Everyone is free to set the "features" they want in a spouse. If you wanted someone with Orange hair, well, good luck, but that was your call...

If you wanted someone with a similar se_xual history, that was also your call.

So, what she did, was artificially meet your "requirements". She gave you faulty data, on which you based important decisions. So, yes, I think you have every right to be mad.

I would be. I was....

My situation is not identical to yours, but shares some similarities.

It caused me to look at her differently. She had presented herself to me as "A", when she was in fact a "B".

Then, she wanted to be treated as an "A", in the marriage.
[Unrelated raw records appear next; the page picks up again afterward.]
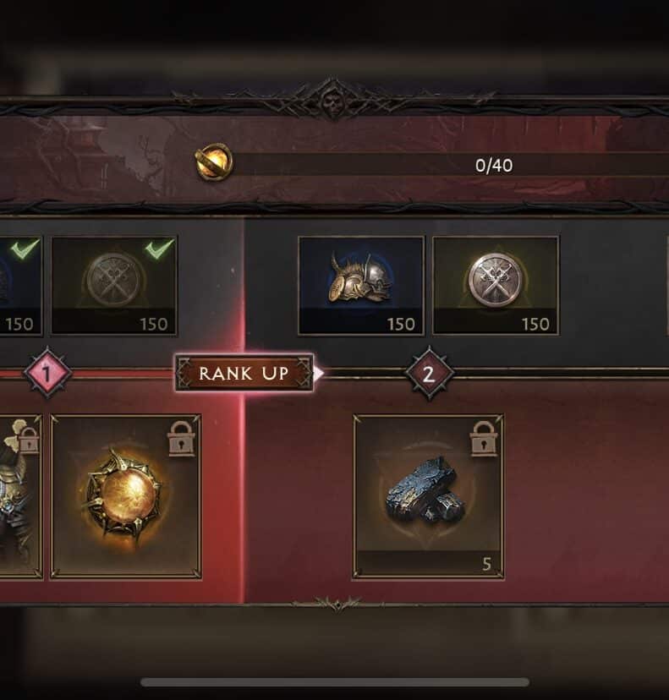Click the padlock on the orb reward
The width and height of the screenshot is (669, 700).
tap(181, 439)
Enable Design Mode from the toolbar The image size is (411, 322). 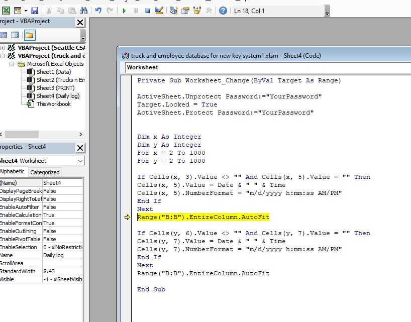coord(159,11)
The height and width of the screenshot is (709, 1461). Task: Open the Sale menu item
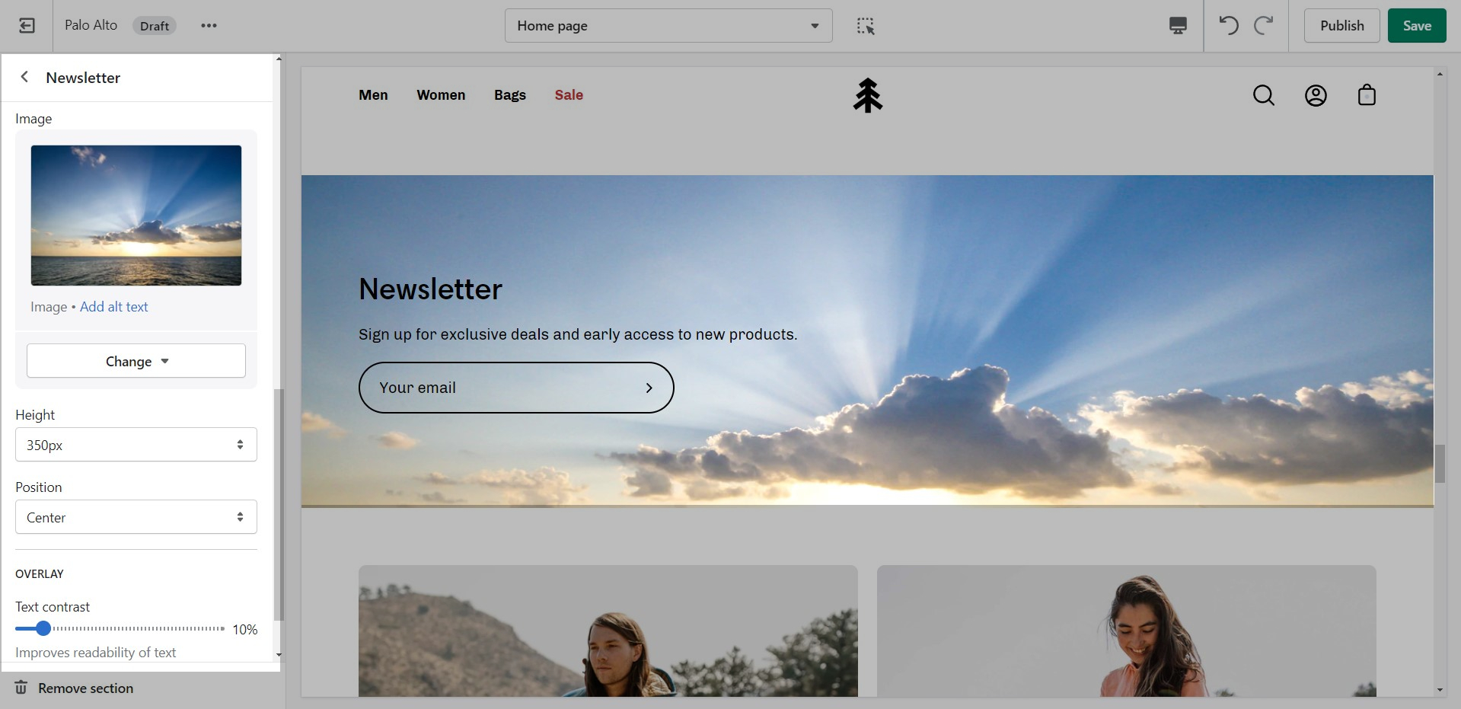568,95
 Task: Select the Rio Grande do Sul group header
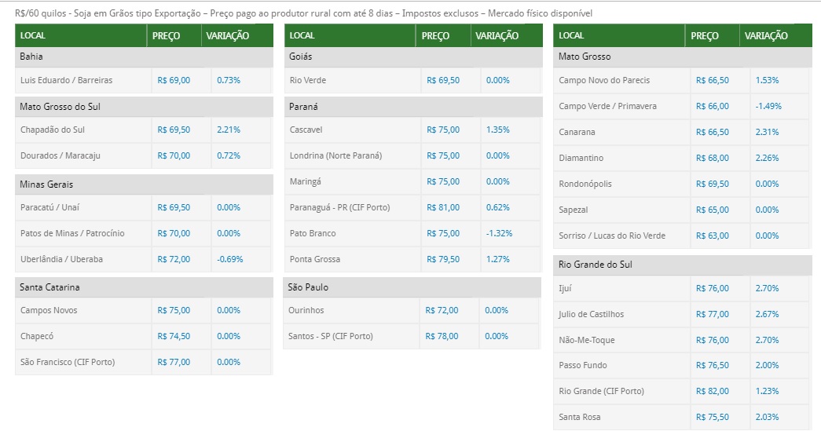coord(595,265)
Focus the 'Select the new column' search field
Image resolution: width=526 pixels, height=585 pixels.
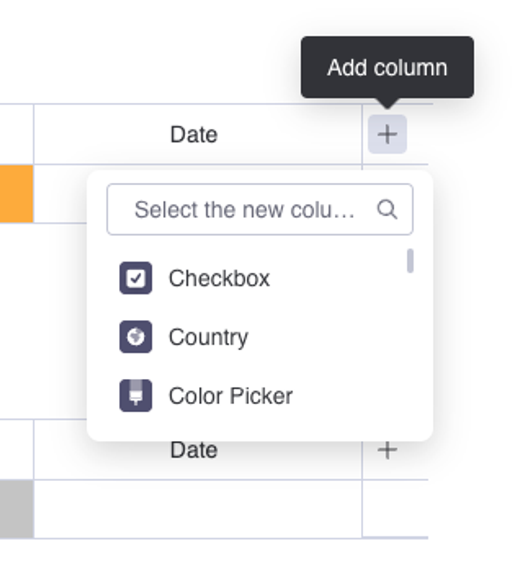click(x=244, y=209)
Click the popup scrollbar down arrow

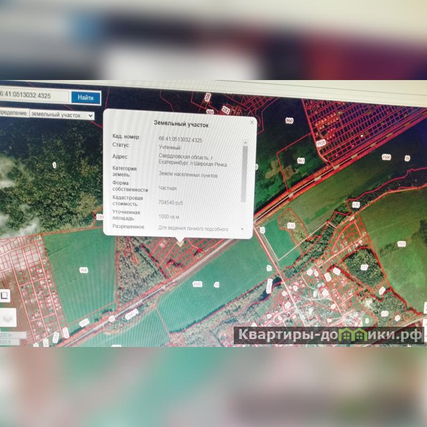(x=242, y=228)
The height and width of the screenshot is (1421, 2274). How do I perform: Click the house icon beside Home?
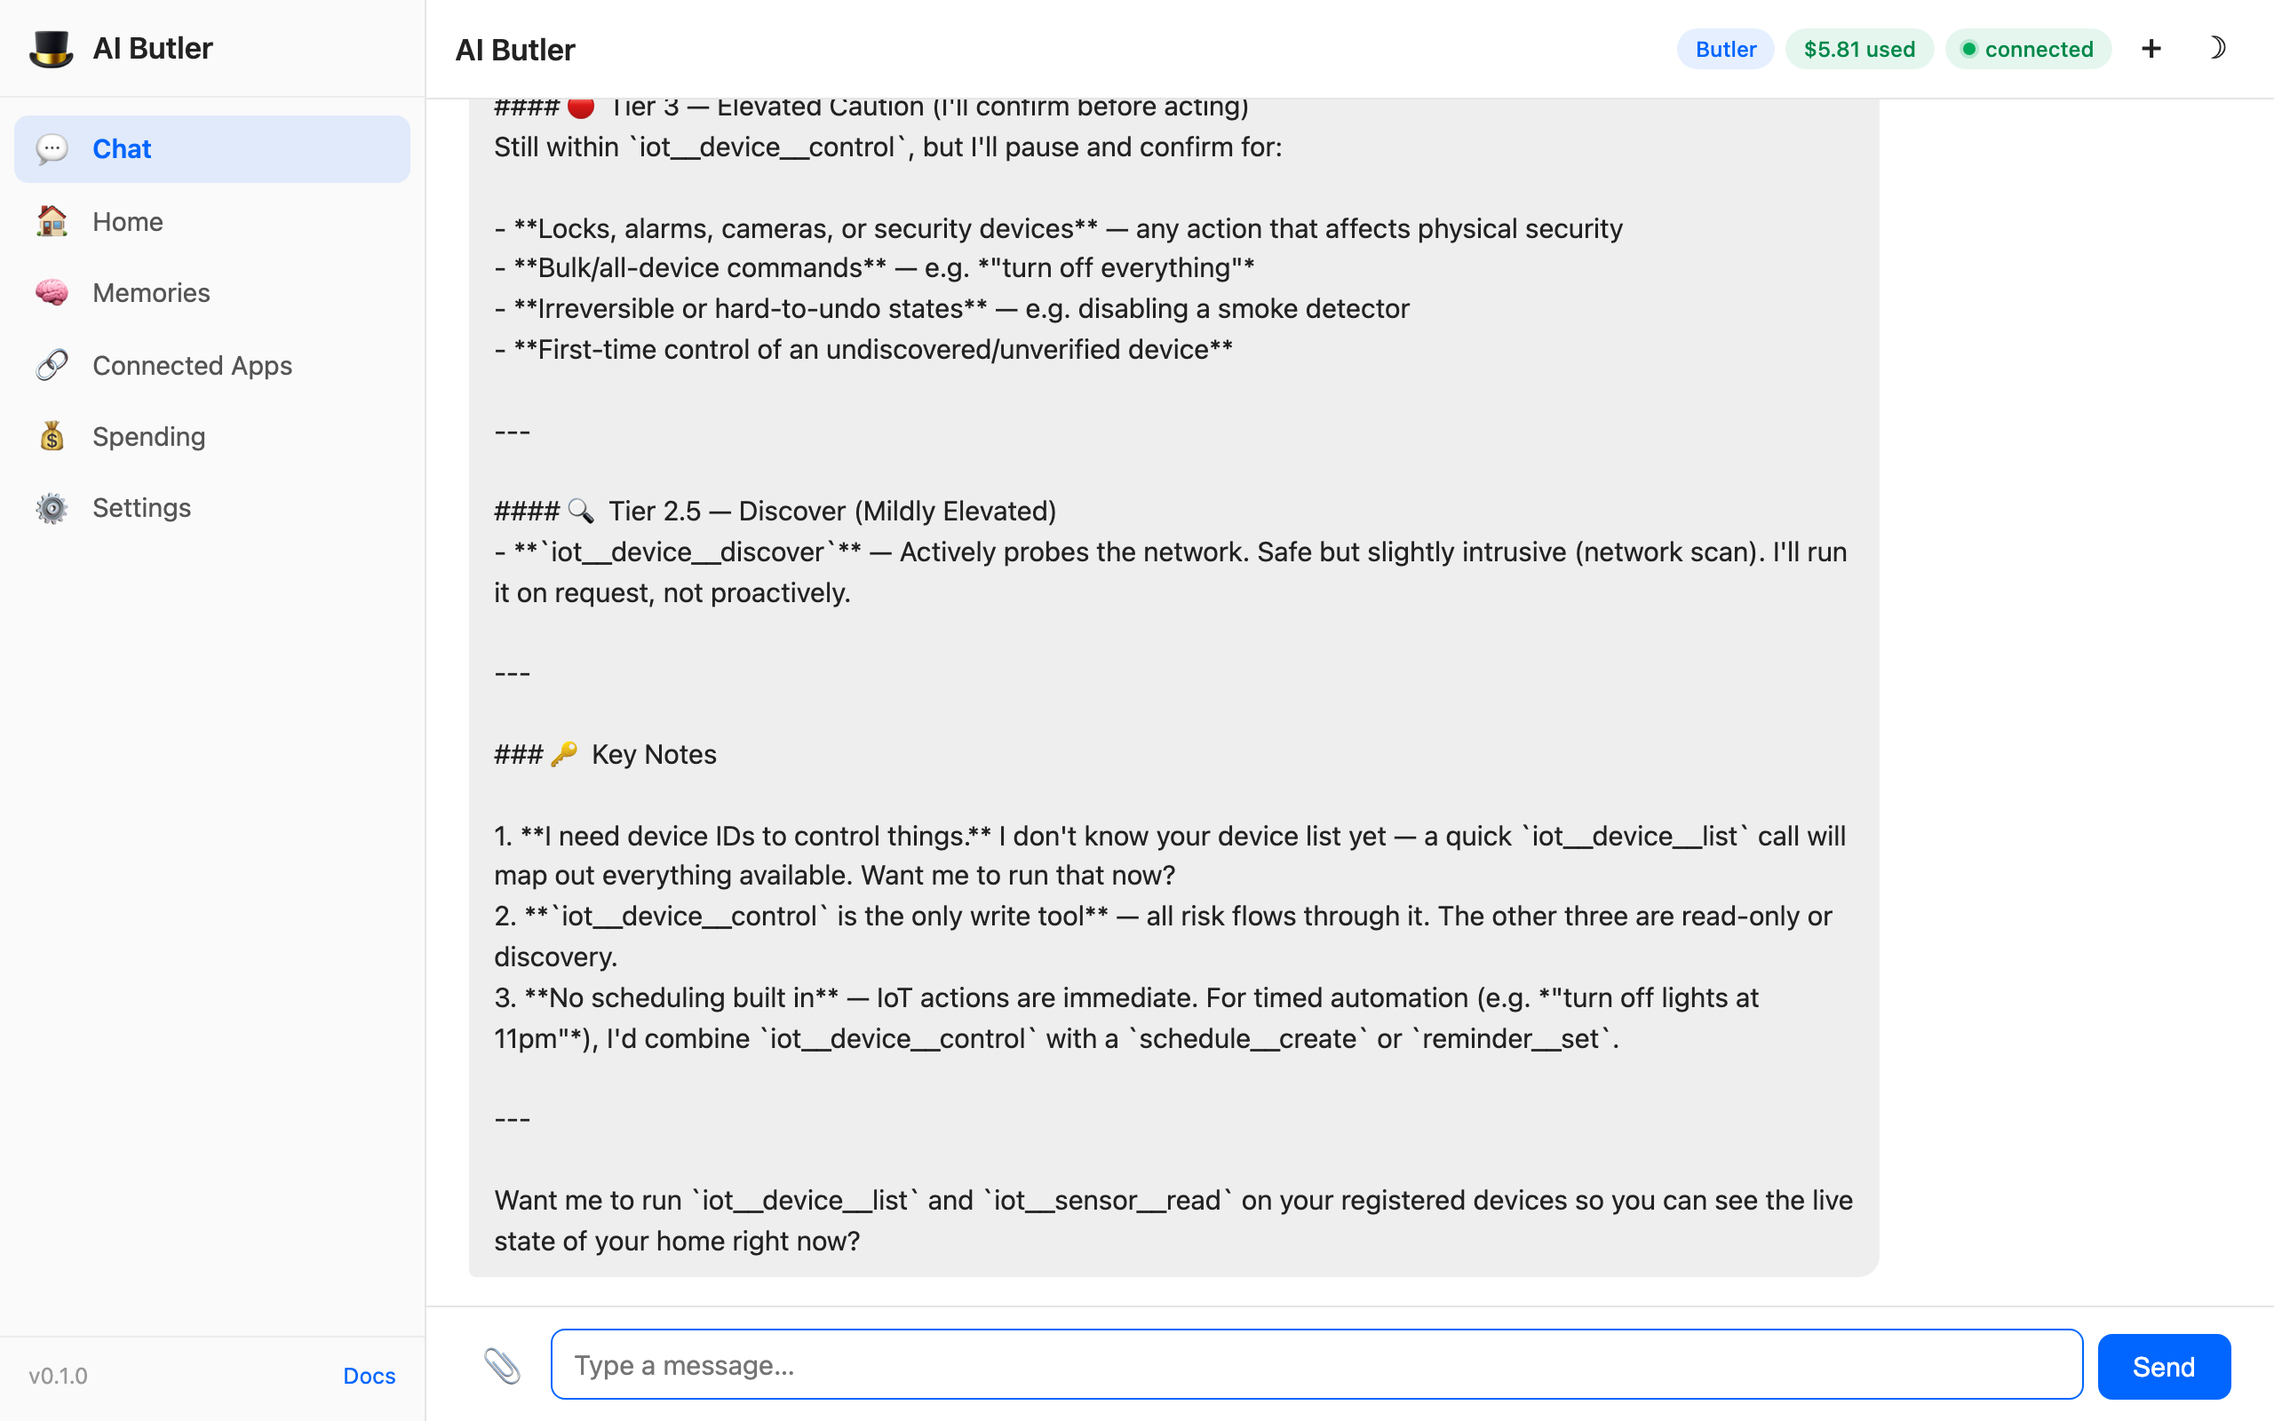(x=52, y=222)
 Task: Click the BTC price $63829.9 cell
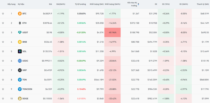click(48, 14)
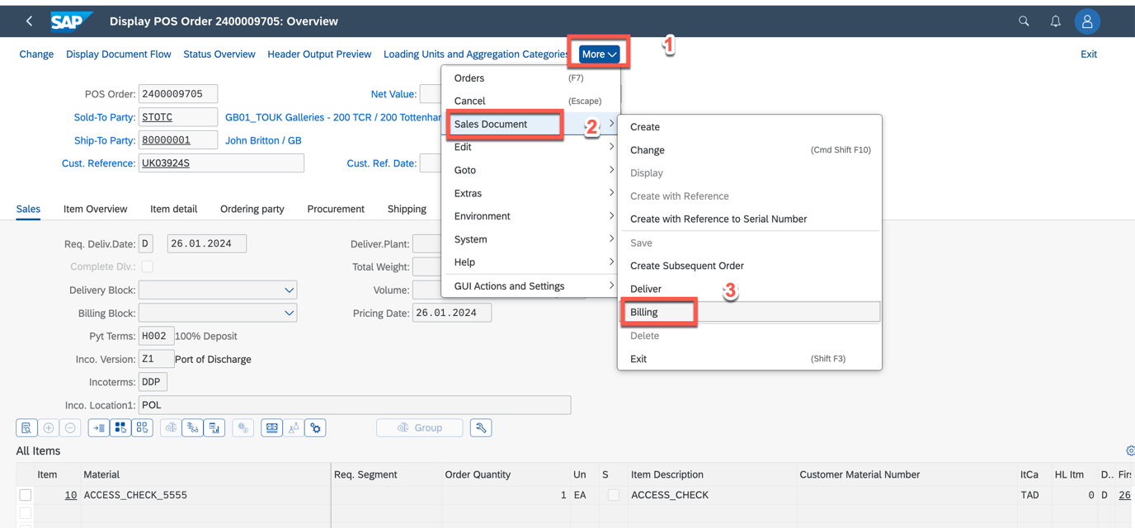Select all items with the selection icon
Screen dimensions: 1135x528
120,427
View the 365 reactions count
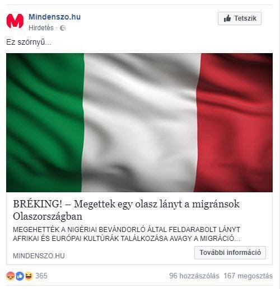The height and width of the screenshot is (289, 280). tap(41, 276)
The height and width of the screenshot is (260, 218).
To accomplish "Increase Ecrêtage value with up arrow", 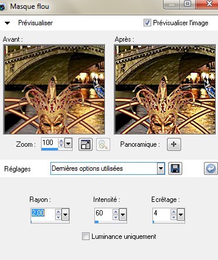I will (x=173, y=211).
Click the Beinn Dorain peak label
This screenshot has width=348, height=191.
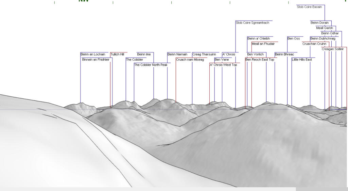[319, 23]
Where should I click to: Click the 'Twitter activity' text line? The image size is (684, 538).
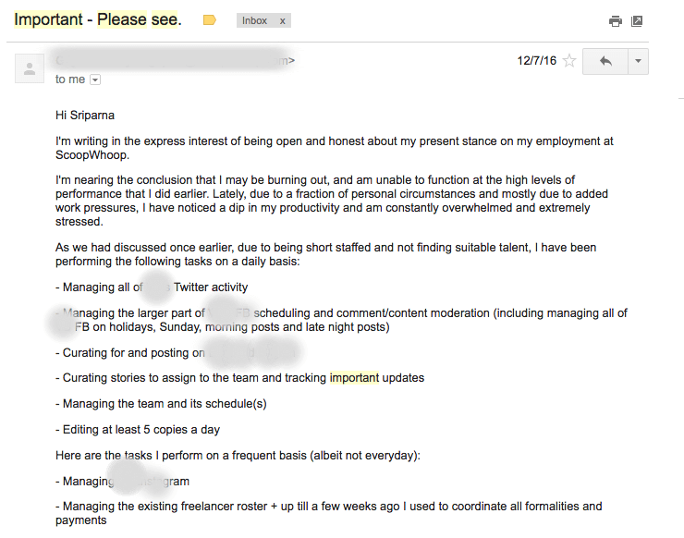[211, 287]
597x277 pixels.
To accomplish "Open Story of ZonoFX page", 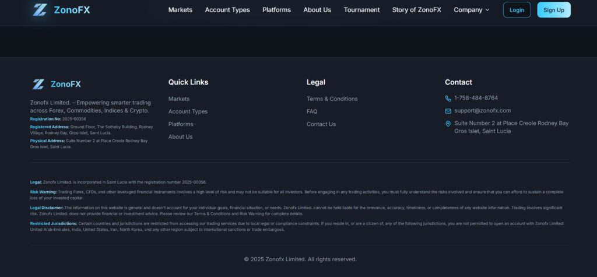I will pos(416,10).
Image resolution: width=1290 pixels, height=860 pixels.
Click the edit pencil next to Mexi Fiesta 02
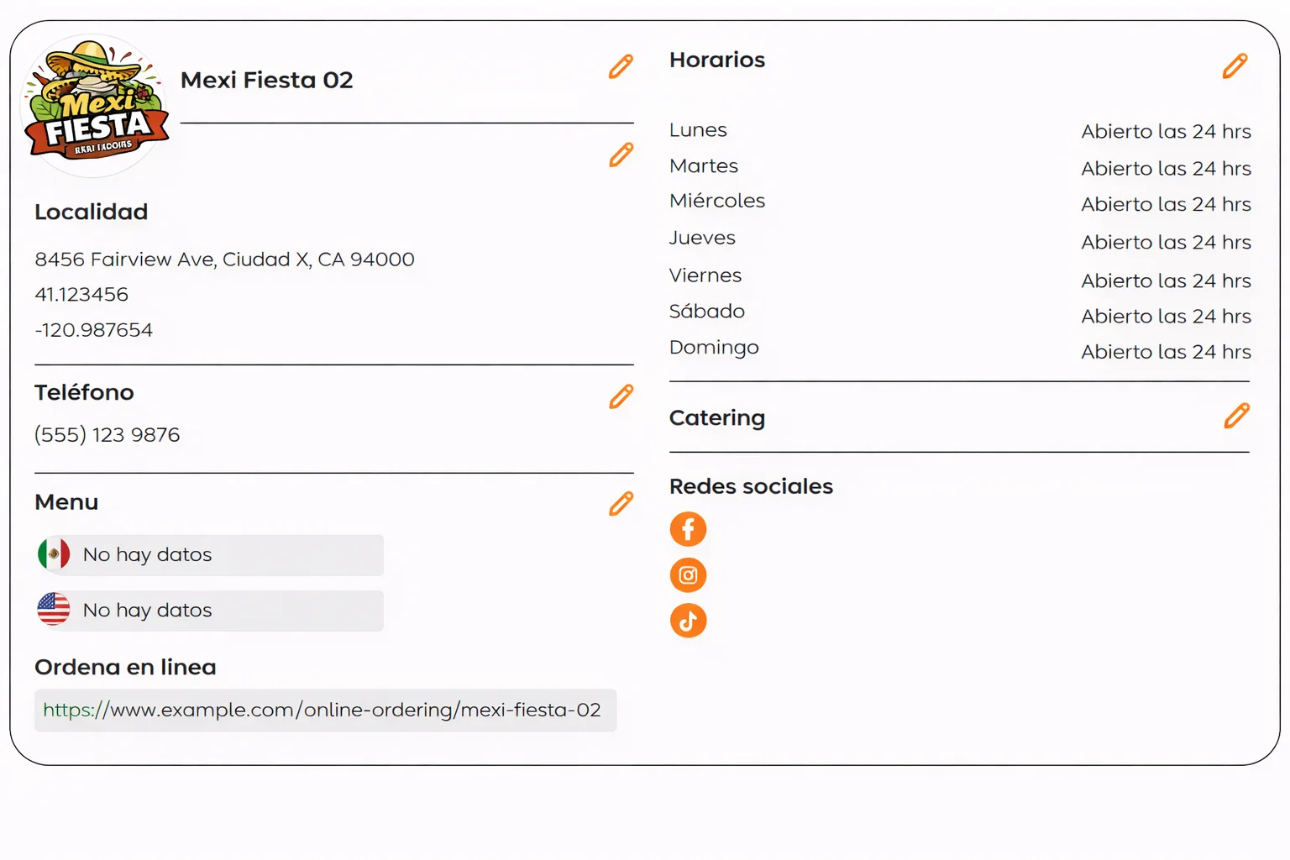(621, 66)
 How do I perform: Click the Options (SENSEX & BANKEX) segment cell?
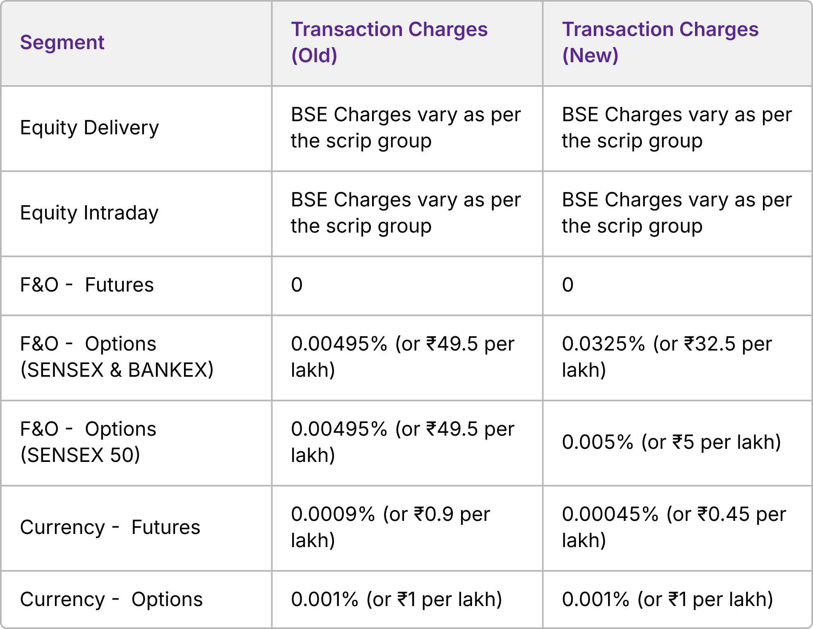117,357
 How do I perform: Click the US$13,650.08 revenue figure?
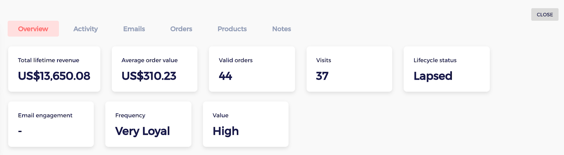[54, 76]
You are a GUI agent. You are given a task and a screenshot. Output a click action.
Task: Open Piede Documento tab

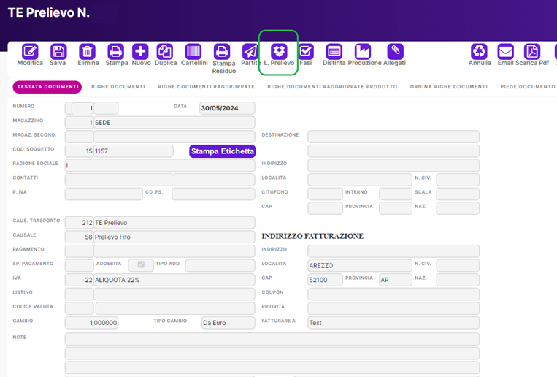tap(527, 87)
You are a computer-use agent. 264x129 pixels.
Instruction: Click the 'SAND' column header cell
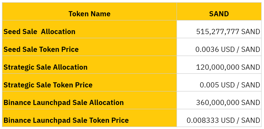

Well, anyway, it still pi_sses me off, to have my choices taken away from me. If I were to have told her that I was getting my PhD, when instead I was an uneducated bum with no prospects, she wouldn't have liked that too much, right?

But now, you can't do much about it.

In my case, not only did I look at my wife differently, I then knew she was capable of much more than I ever thought, which, combined with the lie (over the years), left me without much trust.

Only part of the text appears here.